[Rows on where targets appear]
# # # # # # #

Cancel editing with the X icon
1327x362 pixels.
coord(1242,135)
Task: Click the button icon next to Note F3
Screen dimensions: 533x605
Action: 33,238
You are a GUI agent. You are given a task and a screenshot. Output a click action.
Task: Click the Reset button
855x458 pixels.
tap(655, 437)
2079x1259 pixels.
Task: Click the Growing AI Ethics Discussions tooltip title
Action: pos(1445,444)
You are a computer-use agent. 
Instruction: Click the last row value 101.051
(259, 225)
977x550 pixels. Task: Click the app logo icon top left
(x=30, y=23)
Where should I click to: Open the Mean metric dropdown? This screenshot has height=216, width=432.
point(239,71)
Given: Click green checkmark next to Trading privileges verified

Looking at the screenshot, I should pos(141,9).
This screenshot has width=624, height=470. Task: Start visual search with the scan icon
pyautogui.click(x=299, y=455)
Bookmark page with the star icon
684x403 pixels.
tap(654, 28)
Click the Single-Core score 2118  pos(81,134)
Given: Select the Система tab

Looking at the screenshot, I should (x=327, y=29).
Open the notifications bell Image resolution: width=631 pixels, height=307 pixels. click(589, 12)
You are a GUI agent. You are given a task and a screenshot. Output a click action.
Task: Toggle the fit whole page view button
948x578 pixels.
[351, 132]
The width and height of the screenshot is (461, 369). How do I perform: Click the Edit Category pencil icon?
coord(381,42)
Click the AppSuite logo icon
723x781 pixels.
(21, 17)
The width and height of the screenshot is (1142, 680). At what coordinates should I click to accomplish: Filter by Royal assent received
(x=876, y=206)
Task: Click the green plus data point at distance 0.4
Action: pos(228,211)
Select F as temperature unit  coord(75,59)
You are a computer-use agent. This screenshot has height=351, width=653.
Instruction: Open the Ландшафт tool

# # # # # # #

(EXERCISE GOAL):
Pick out every line of the data above that contains the word "with", treating uppercase and lowercase as different. Copy each of those lines.

(SOLVED PROBLEM):
Cancel editing with the X icon
This screenshot has width=624, height=470. Task: Start visual search with the scan icon
Bookmark page with the star icon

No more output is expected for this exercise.